La crisi mediorientale tiene banco nel Consiglio dei ministri riunito ieri. Massimo D'Alema ribadisce il giudizio sull'uso sproporzionato della forza da parte di Israele e conferma la necessità di condividere la linea europea, posizione sostenuta anche da Prodi. Ma intorno al tavolo di
Palazzo Chigi si leva qualche voce discorde. Emma Bonino ricorda che Israele ha subito delle aggressioni e ha dunque legittimamente diritto di difendersi, Francesco Rutelli condanna l'escalation di violenza ma esorta anche a non concentrare l'attenzione solo sul Libano: per meglio comprendere la reazione di Gerusalemme, è il ragionamento del vicepremier, bisogna considerare la situazione in cui versa tutta l'area mediorientale. Alla fine, il premier mantiene compatto l'esecutivo e detta il duro comunicato che condanna il comportamento di Israele. L'Italia si riconosce nella posizione assunta dall'Ue e dall'Onu, ribadisce il premier, confermando le pressioni su Beirut per la liberazione dei militari ma chiedendo pure al governo di Olmert di consentire agli stranieri di lasciare Gaza e il Libano in sicurezza. Ma la posizione del governo scatena le proteste dell'opposizione.

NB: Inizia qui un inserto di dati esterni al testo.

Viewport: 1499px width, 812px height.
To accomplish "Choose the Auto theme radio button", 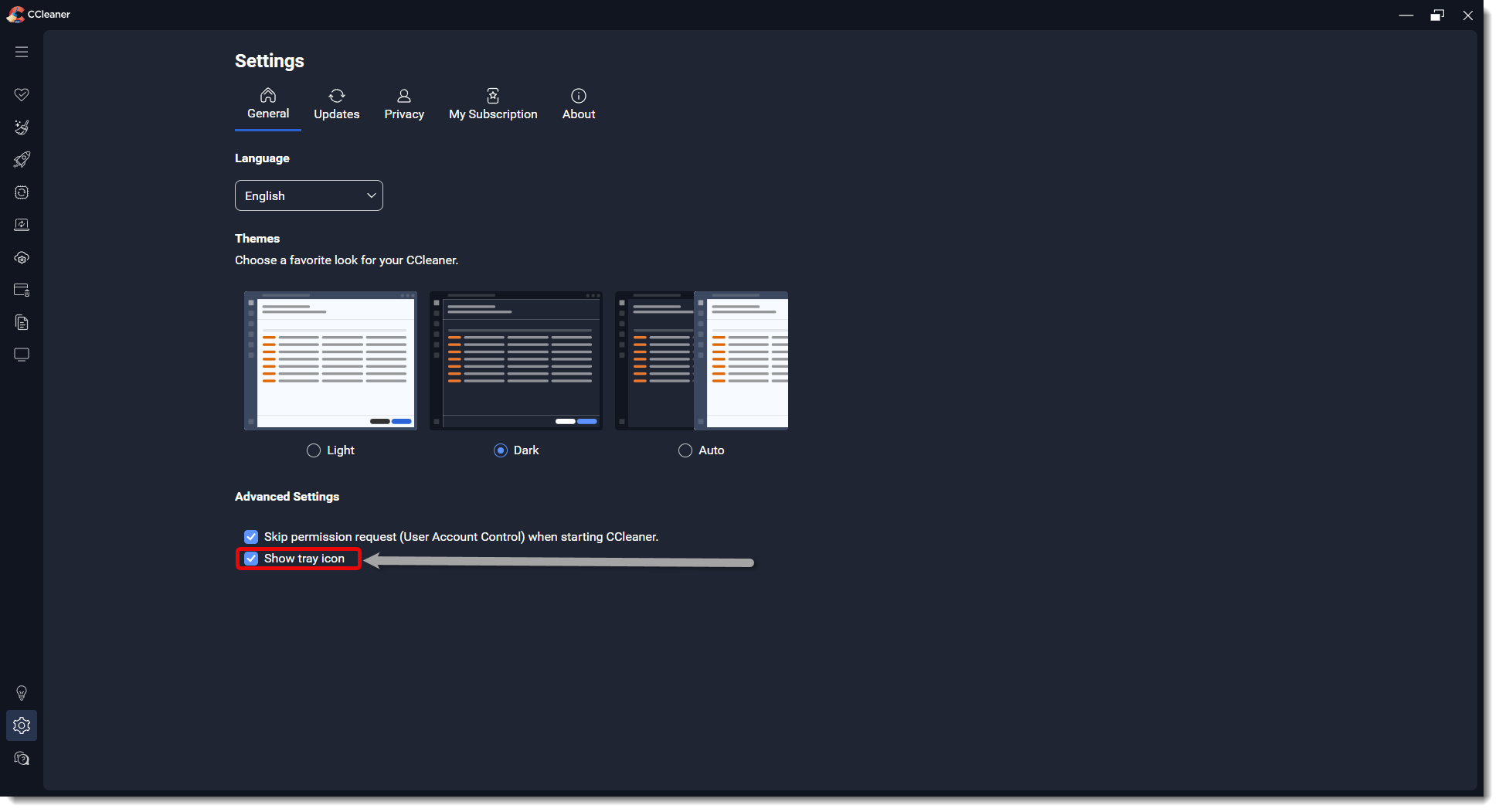I will click(685, 450).
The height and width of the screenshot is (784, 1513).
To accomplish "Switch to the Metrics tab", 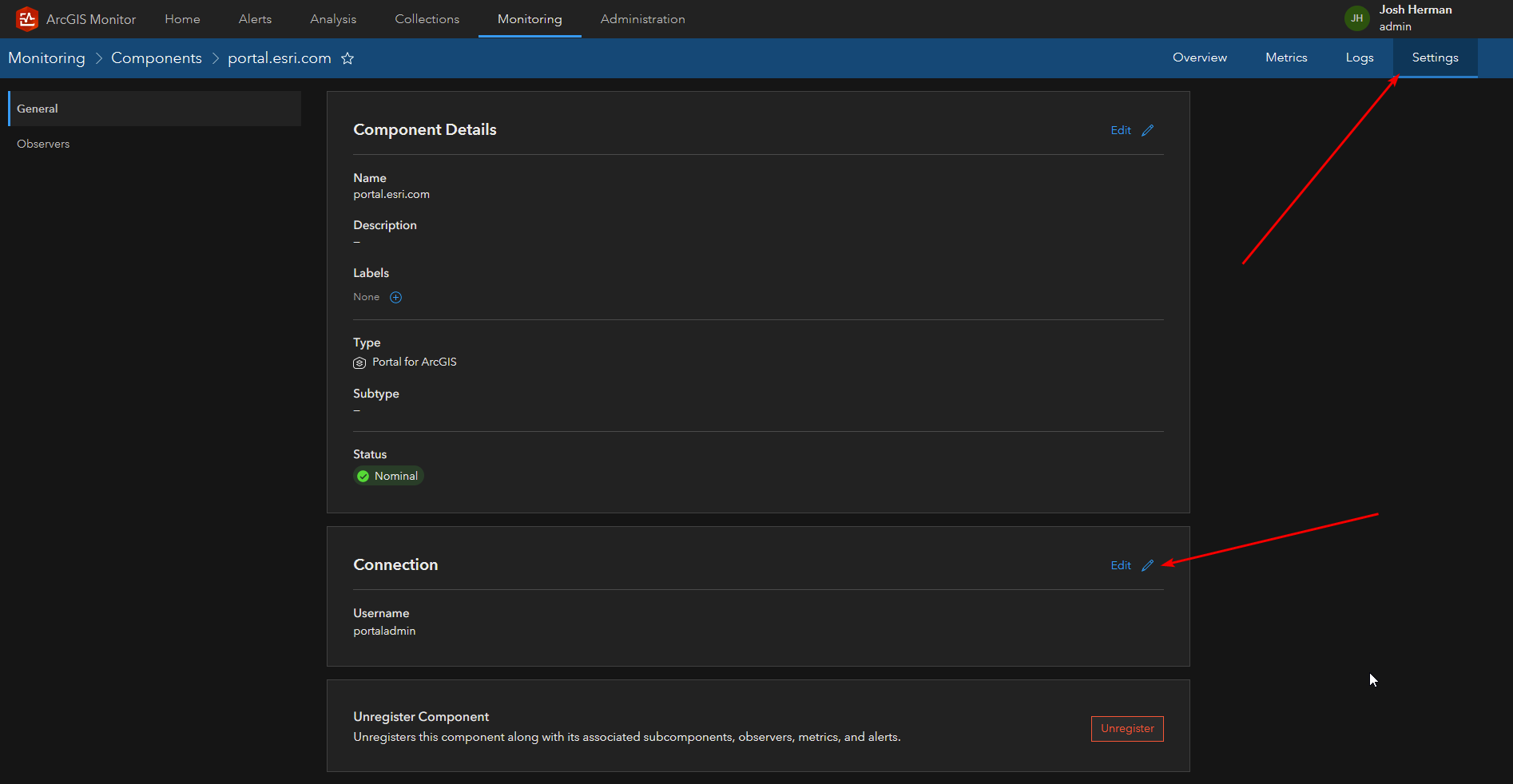I will [1286, 57].
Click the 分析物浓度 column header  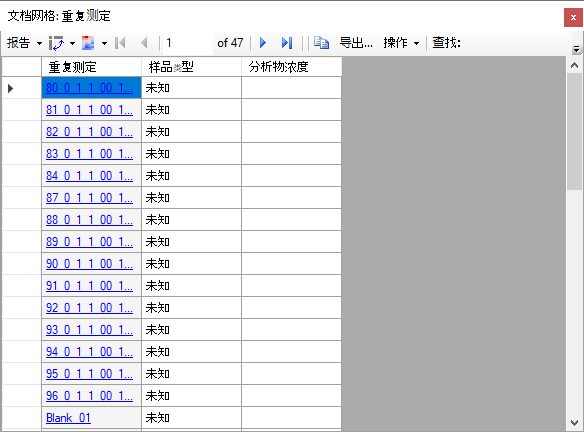tap(291, 67)
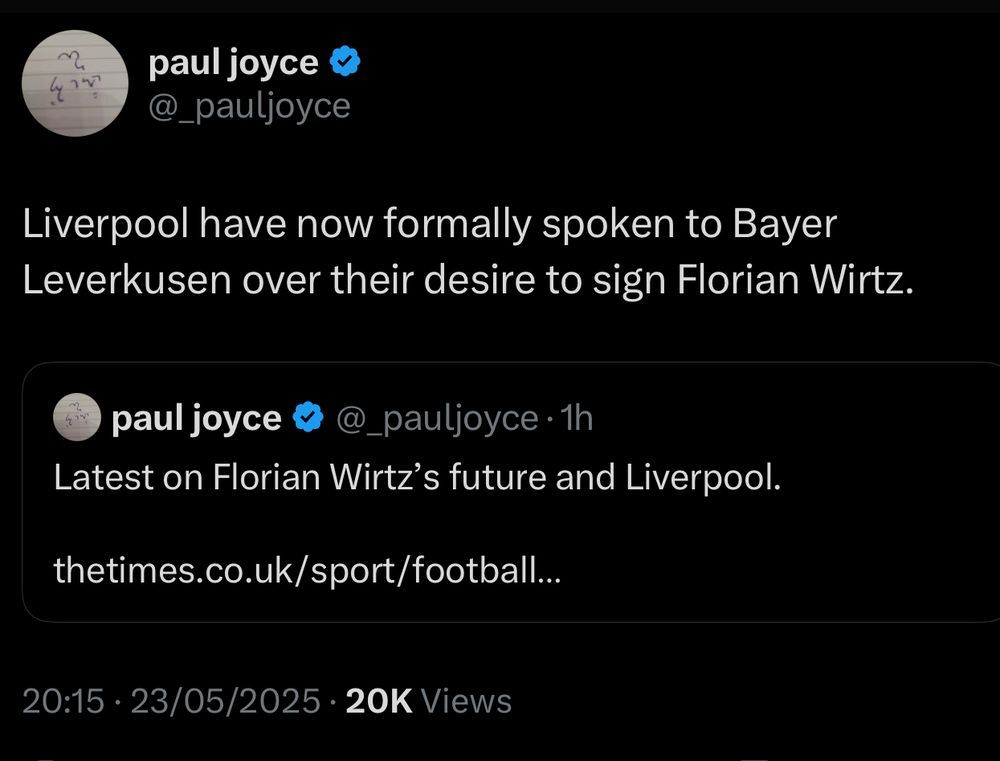
Task: Click the small avatar in the quoted tweet
Action: pyautogui.click(x=77, y=418)
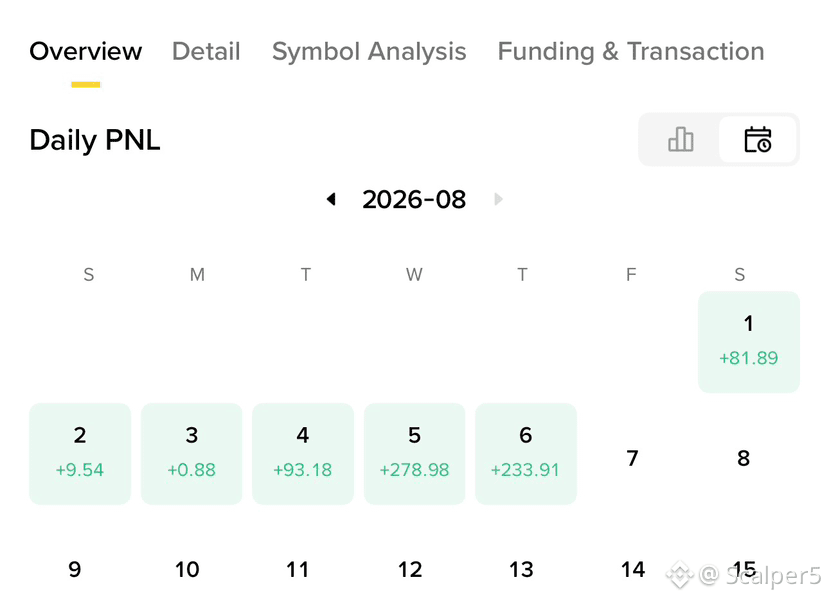Viewport: 829px width, 600px height.
Task: Select calendar day 14
Action: pos(633,569)
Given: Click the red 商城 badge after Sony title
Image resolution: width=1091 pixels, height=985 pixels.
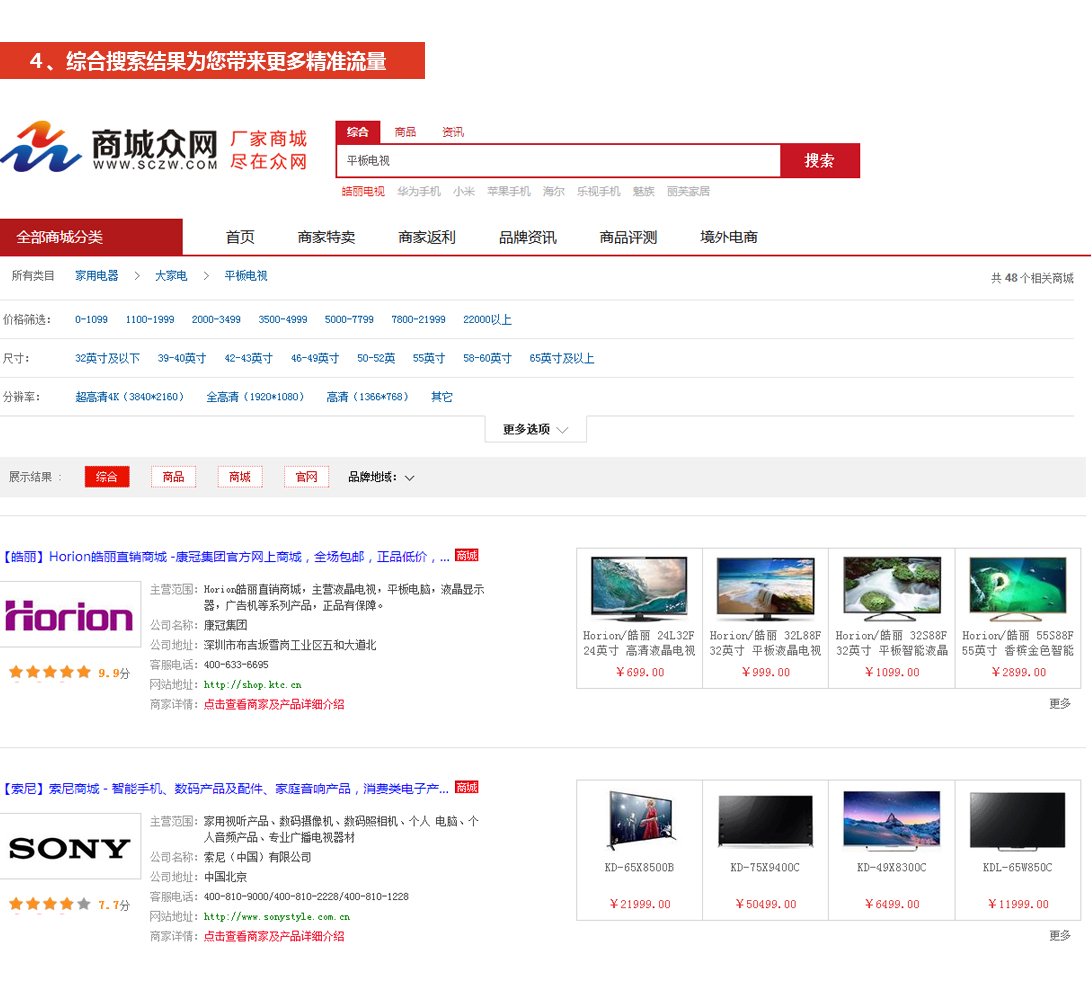Looking at the screenshot, I should pyautogui.click(x=466, y=787).
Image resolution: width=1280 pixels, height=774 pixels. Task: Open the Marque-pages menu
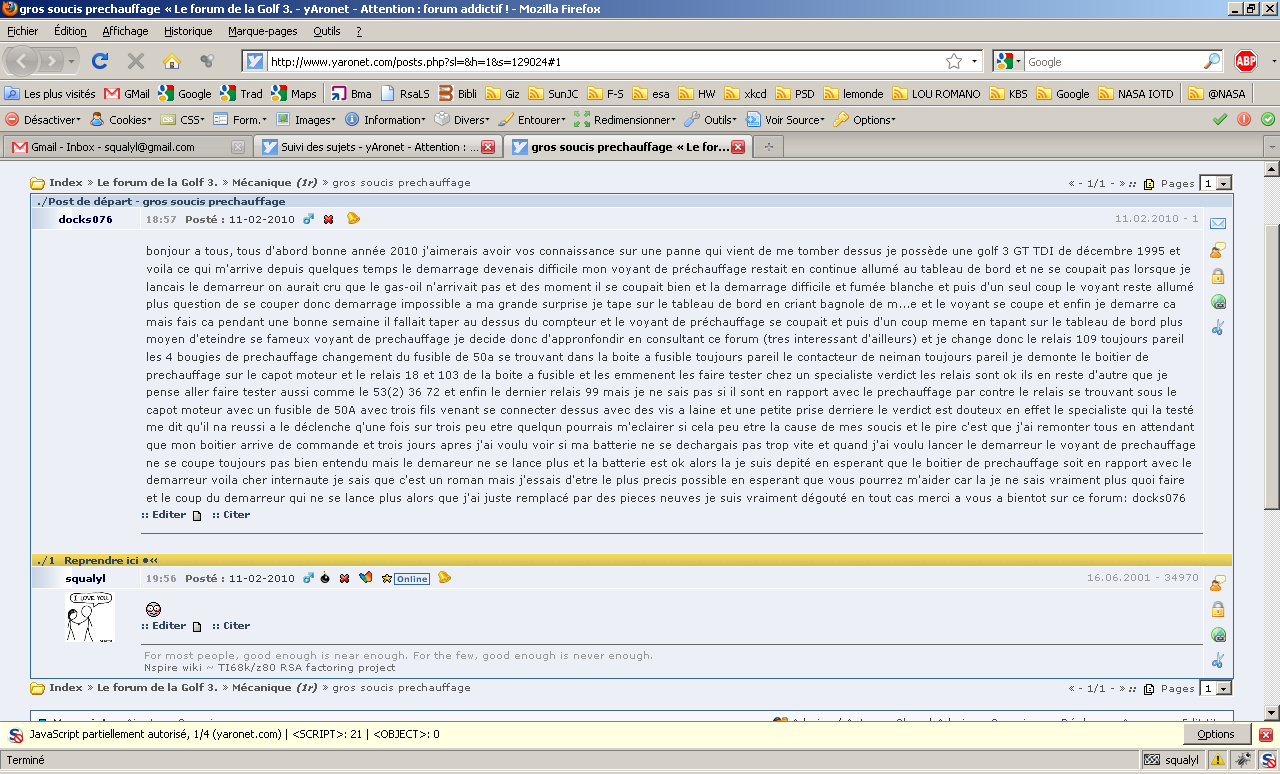pyautogui.click(x=262, y=31)
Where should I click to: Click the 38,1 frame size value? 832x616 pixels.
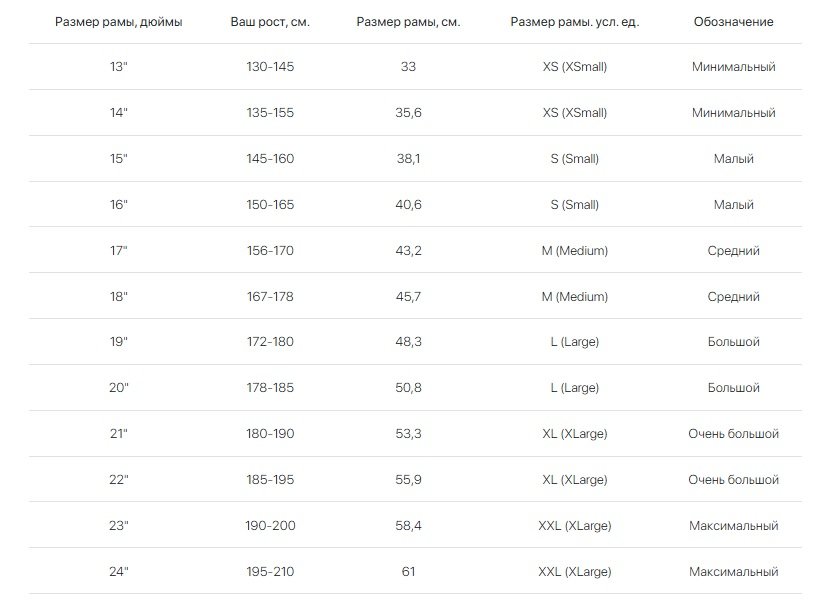pos(408,159)
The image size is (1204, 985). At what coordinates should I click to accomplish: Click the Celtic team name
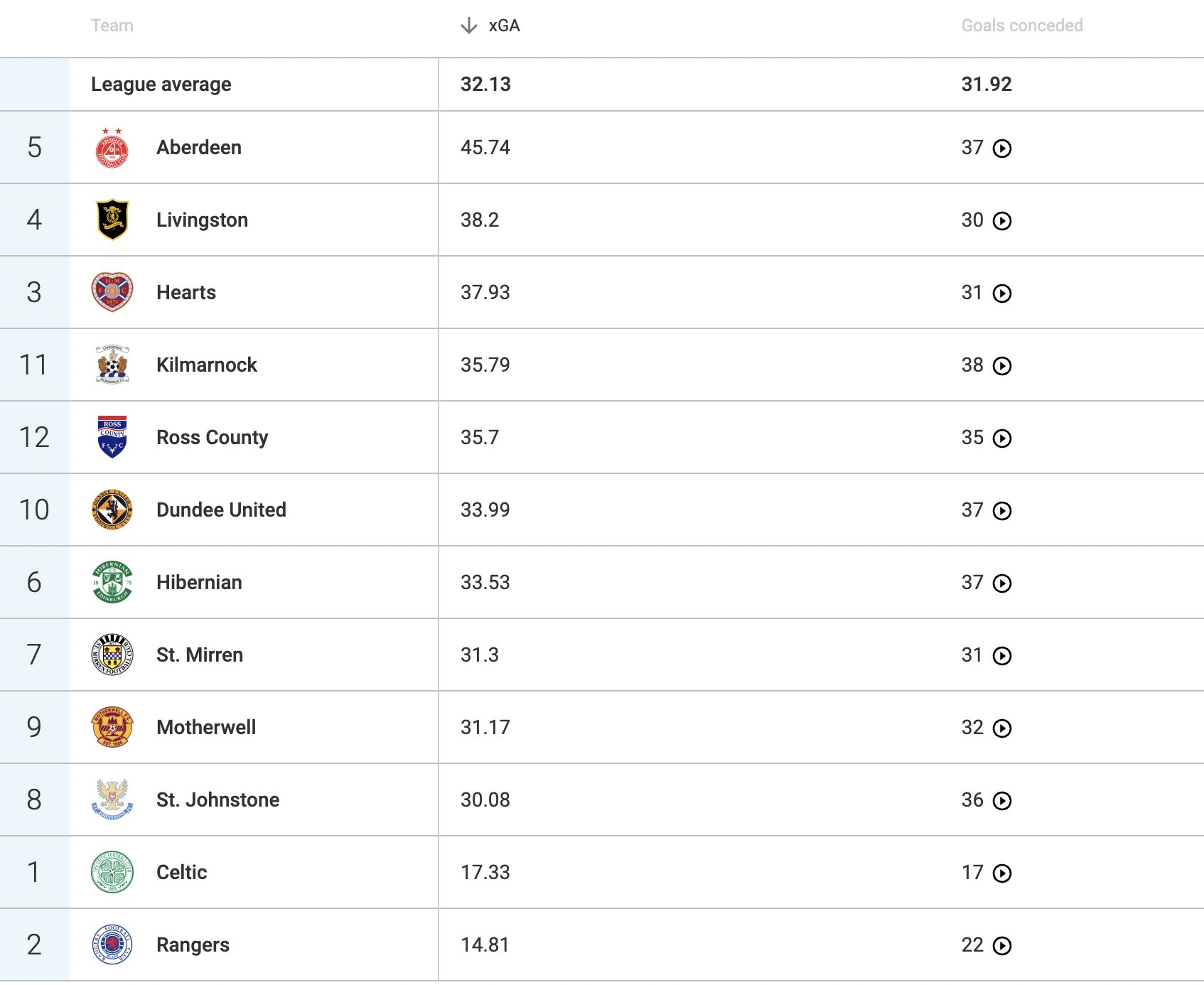tap(182, 873)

Roberto Calderoli accusa la sinistra di antisemitismo, Sandro Bondi e Roberto Cicchitto criticano la linea dell'equidistanza che «rischia di incentivare l'aggressione del fondamentalismo islamico». Ma la reazione più dura arriva da Gianfranco Fini, che definisce il governo «irresponsabile» e accusa Prodi e D'Alema di aver «spezzato il rapporto di fiducia con Israele», allontanando così la pace: «Negargli perfino il diritto all'autodifesa induce Gerusalemme a guardare solo a Washington e azzera la capacità di azione dell'Europa». Parole che fanno infuriare il centrosinistra. «Irresponsabili sono le parole di Fini che, per pura polemica di politica interna, stravolge la posizione del governo italiano», ribatte Piero Fassino. «Solo chi ha un passato da nascondere può passare da una posizione estrema all'altra», attacca Pierluigi Castagnetti, mentre Franco Monaco definisce il presidente di An «un convertito dell'ultima ora». Un'altra polemica va in scena tra Franco Frattini e D'Alema: il vicepresidente della commissione Ue, intervenendo alla trasmissione In breve su La7, critica il ministro degli Esteri per aver definito sproporzionata la reazione di Israele e la Farnesina ribatte sottolineando che la posizione espressa da D'Alema «rispecchia interamente quella manifestata dalla presidenza dell'Ue».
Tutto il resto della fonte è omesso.